Tennessee Valley Railroad's Day Out With Thomas tickets are selling fast! The following dates/times are SOLD OUT: Saturday May 14 at the 10:00, 11:00, 12:00, 1:30, 2:30 & 3:30 times; Sunday May 15 at the 11:00 time; and Saturday May 21 at the 11:00 time. All other times and dates are currently available. Don't wait to buy your tickets if your coming to the Dalton show! Just FYI, I'll be working Thomas on Sunday, May 22 at the TVRM's Grand Junction depot selling local train ride tickets (NOT THOMAS TICKETS).


----------



## Spule 4 (Jan 2, 2008)

Unless things change soon, buy your gas WELL before you are getting to the area, a friend commuting to/from Chattanooga found this out the hard way and had over an hour wait in the South Pittsburg, TN area. 

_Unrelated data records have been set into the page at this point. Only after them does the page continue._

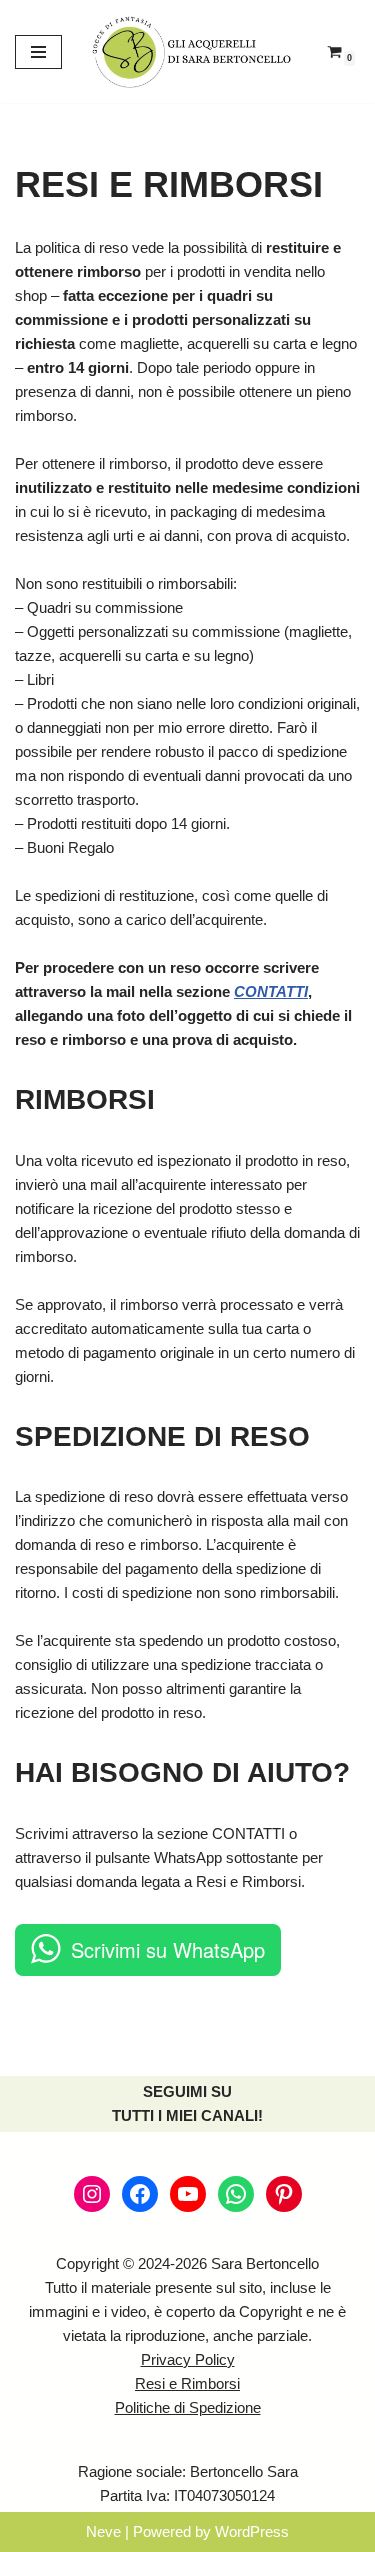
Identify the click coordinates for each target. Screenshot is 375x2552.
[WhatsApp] (236, 2194)
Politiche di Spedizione (188, 2407)
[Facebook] (140, 2194)
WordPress (252, 2531)
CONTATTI (271, 991)
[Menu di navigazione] (38, 52)
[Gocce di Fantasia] (192, 51)
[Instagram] (92, 2194)
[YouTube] (188, 2194)
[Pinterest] (284, 2194)
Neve (103, 2531)
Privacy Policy (188, 2359)
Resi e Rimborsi (187, 2383)
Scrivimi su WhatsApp (168, 1949)
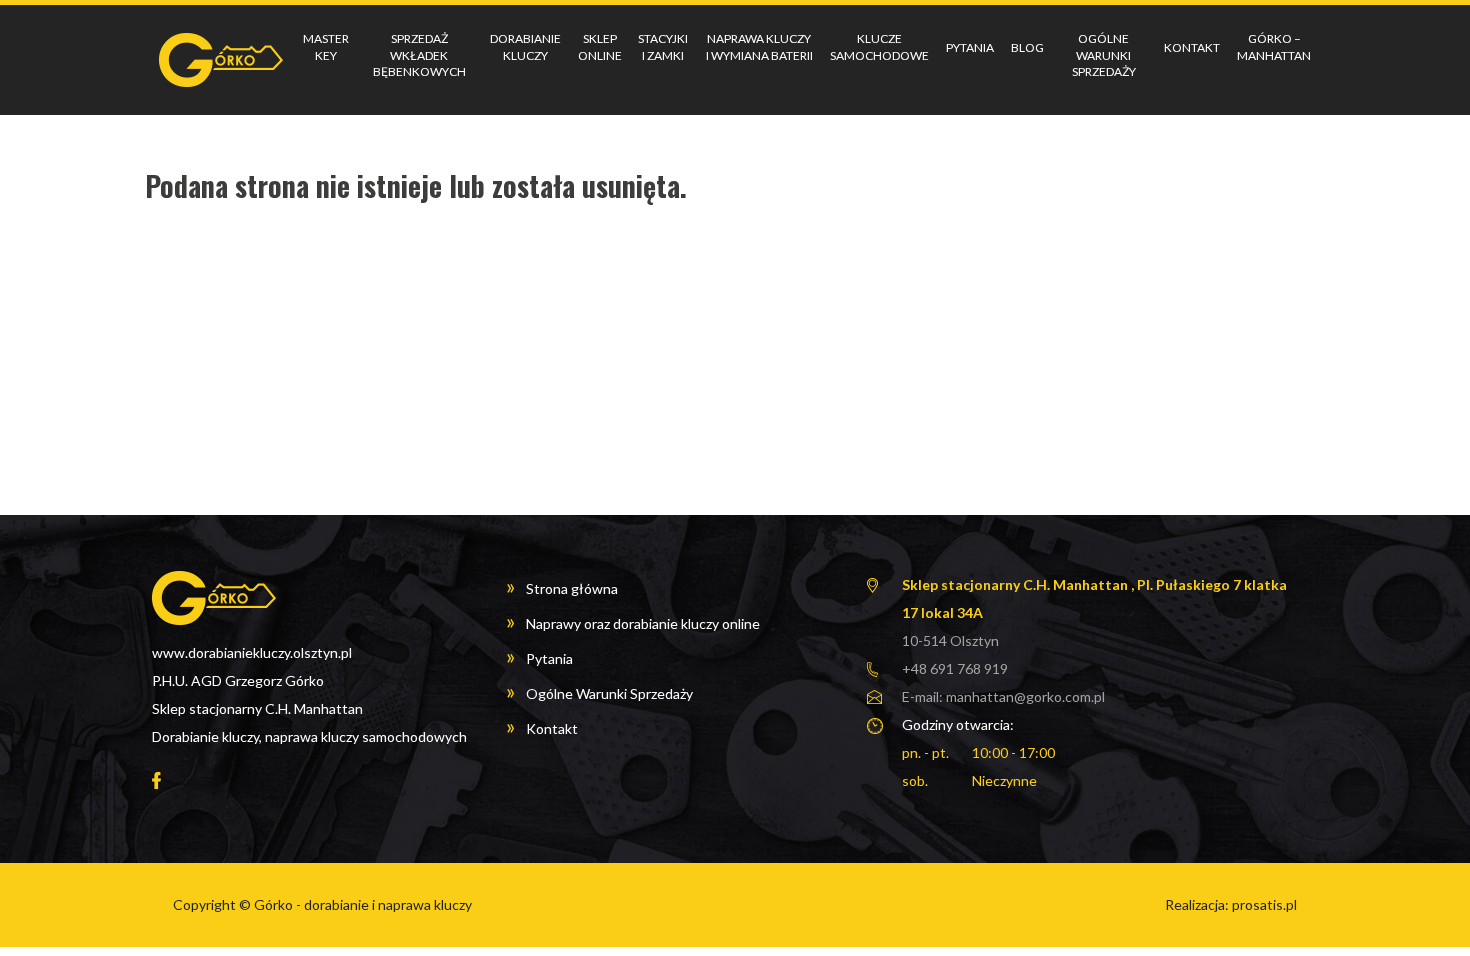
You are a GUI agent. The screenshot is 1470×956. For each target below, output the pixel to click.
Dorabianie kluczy (525, 47)
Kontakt (1192, 47)
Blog (1027, 47)
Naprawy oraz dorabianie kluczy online (643, 623)
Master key (326, 47)
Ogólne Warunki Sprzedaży (1104, 55)
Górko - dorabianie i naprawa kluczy (363, 904)
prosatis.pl (1264, 904)
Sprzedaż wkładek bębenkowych (419, 55)
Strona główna (572, 588)
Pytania (970, 47)
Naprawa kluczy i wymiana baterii (759, 47)
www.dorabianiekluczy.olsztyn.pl (252, 652)
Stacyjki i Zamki (663, 47)
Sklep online (600, 47)
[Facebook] (156, 779)
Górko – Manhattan (1274, 47)
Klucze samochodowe (879, 47)
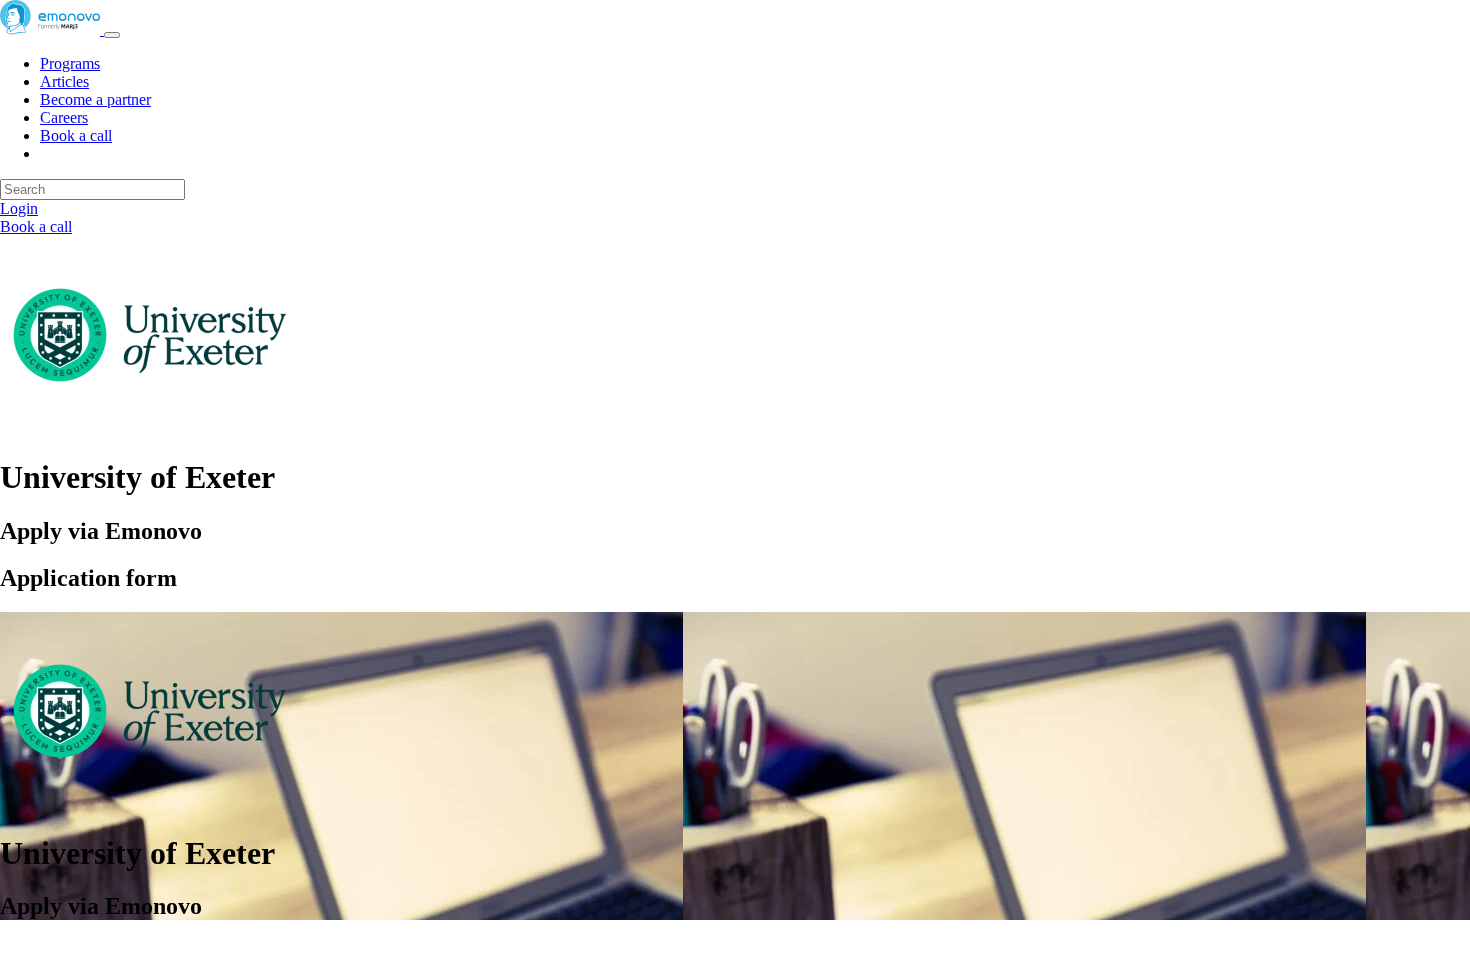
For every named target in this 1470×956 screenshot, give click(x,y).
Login (19, 208)
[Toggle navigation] (112, 35)
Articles (64, 81)
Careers (64, 117)
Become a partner (95, 99)
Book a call (76, 135)
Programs (70, 63)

We are getting folks from AL and north GA even as far north as Nashville buying basic supplies.


----------



## aceinspp (Jan 2, 2008)

I would guess that Massoth will not be in attendance as the company anounced that they will no longer have dealer network in the US as of April27. I've also seen OPL listed two years in a row and a no show. Of course they do not sell trains. So lets hope that's all that does not show. I plan on being there both days. One to buy stuff and one day to run LS. Later RJD Later RJD


----------



## Ted Yarbrough (Jan 2, 2008)

The city of Dalton has declared Saturday, May 14 as 'TRAIN DAY'. See article: 
http://daltondailycitizen.com/local/x833656025/Dalton-to-celebrate-Train-Day-May-14


----------



## Ted Yarbrough (Jan 2, 2008)

Also, Local High School to show 'How to Train Your Dragon' movie free on the football field, with blow up slides, etc for kids on Friday, May 13 starting at 7:30 (in case you do not attend banquet).


----------



## Ted Yarbrough (Jan 2, 2008)

There are a few banquet tickets left! Banquet will be fun this year with live music and costumed entertainer. Same menu as last year and only a few blocks south. All on one level. See y'all soon!!!!!


----------



## aceinspp (Jan 2, 2008)

Yep time getting short. Looking forward to going and run on the new steam track. Also needing train stuff. Later RJD


----------



## livesteam53 (Jan 4, 2008)

Will be running the new Accucraft SOUTHERN PACIFIC 4-6-0 #9 so everyone can try it out.


----------



## Jim Agnew (Jan 2, 2008)

The Switching Challenge will be back and a little more challenging.


----------



## Ted Yarbrough (Jan 2, 2008)

Getting better all the time. Just picked up a special door prize for the banquet today at TVRM. Come to the banquet and find out what it is!!!!!!


----------



## aceinspp (Jan 2, 2008)

There is also a $2 off coupon on the web site for show tickets. Later RJD


----------



## Ted Yarbrough (Jan 2, 2008)

Tuesday, May 10 by the Freight Depot (off Morris Street) there will be a Kick-off Party to let public know of up coming events in Dalton with live entertainment and FREE food. Public is invited 6-8pm. We will be there running trains with discount show coupons. Live steam up and running, too!


----------